Marta Arretche and Federico Neiburg on Democracy and Inequalities in Brazil

Tuesday, Mar 23, 2021
by Daniel Persia

On Thursday, March 18, 2021, the Brazil LAB hosted “Democracy and Inequalities in Brazil,” a conversation with political science professor Marta Arretche (University of São Paulo) and professor of anthropology Federico Neiburg (Museu Nacional, Federal University of Rio de Janeiro). The discussion, moderated by Marcelo Medeiros (Brazilian Institute for Applied Economic Research and Visiting Professor at Princeton), sought to interrogate the complex relationship between democracy and inequality in Brazil, engaging with elements of political theory and public policy, as well as economics and contemporary social change. 

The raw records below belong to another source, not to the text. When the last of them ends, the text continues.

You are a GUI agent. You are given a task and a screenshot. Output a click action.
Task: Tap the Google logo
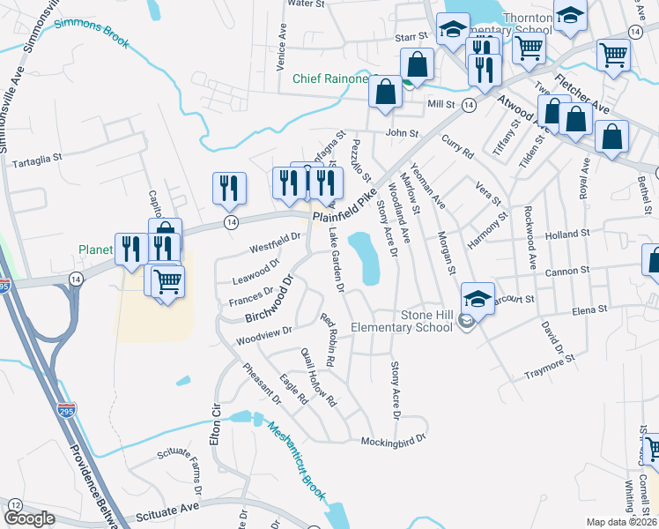pyautogui.click(x=29, y=518)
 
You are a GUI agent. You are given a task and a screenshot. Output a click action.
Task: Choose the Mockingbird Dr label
pyautogui.click(x=394, y=438)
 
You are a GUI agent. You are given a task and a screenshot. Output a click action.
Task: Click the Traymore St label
pyautogui.click(x=549, y=369)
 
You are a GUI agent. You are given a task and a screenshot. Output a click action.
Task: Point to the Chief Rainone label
pyautogui.click(x=330, y=79)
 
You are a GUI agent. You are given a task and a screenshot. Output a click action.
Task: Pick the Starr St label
pyautogui.click(x=411, y=37)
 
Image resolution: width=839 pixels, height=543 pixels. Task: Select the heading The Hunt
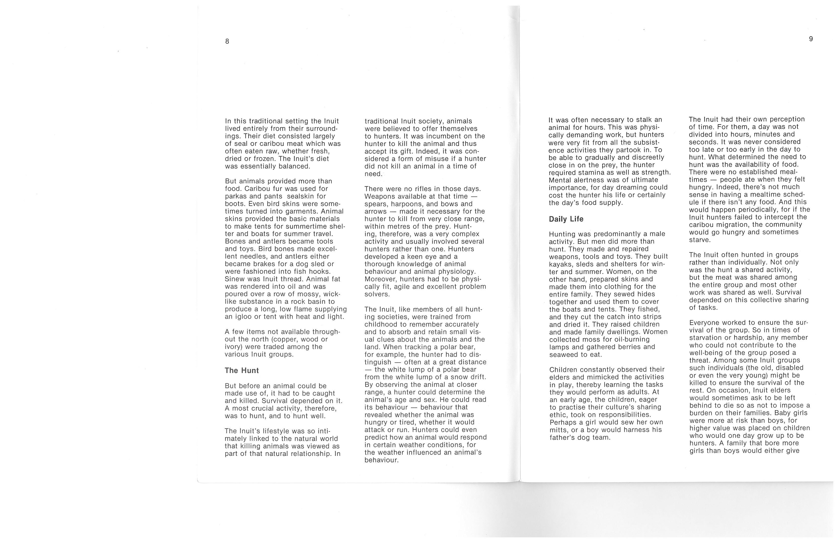(x=242, y=370)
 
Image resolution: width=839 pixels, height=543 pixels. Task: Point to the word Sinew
(x=234, y=279)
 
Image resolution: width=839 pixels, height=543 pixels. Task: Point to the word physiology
(x=458, y=272)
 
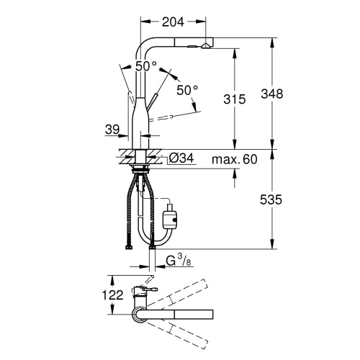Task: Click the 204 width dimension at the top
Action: [173, 22]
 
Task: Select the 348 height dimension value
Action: [272, 94]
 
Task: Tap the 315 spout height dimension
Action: [235, 99]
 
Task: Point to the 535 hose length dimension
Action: [271, 199]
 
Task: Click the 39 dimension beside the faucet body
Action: [112, 130]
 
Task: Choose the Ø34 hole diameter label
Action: [181, 158]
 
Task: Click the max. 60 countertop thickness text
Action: [235, 159]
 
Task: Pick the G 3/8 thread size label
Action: [179, 261]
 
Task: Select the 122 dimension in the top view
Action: [112, 294]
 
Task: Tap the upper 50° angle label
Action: [146, 66]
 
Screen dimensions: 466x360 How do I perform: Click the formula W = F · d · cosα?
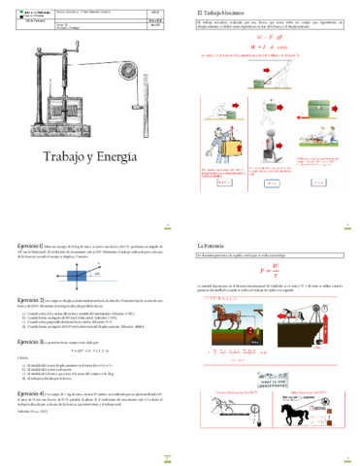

Arretche opened the dialogue by identifying two contradictory but valid interpretations of the relationship between democracy and inequality in Brazil. Those suggesting that democracy has been beneficial to Brazil’s poorest populations often point to diminishing income inequality since the early 1990s and greater access to public services, such as healthcare and education. Those making the counterargument tend to highlight the extreme concentration of wealth among Brazil’s elite, which remained relatively stable. Arretche drew attention to a “long period of social inclusion brought on by democracy,” analyzing what she referred to as “layering”—incremental change over time, where new layers of policy have been added to (without dismantling) preexisting forms. This inclusion, she argued—examining changes in income distribution, the impact of the economic crisis on the job market, and current governmental response—has ultimately faded over time. 

Neiburg framed his comments in light of the social, political and economic dimensions of “the tragic Brazilian present.”  He identified the need for stronger qualification of the present moment (and the processes that have produced it), a more detailed interrogation of the relations between public policy and the flow of ordinary life, and critical discussion of the place of posterity policies in crisis contexts. Neiburg’s questions, along with several others from the audience and moderator Marcelo Medeiros, addressed additional factors such as credit policy, voting, and the troubled relationship between Brazil’s past military dictatorship and current trends in democracy and inequality. 

The event was co-sponsored by the Program in Latin American Studies, the Department of Spanish and Portuguese, and the Department of Anthropology.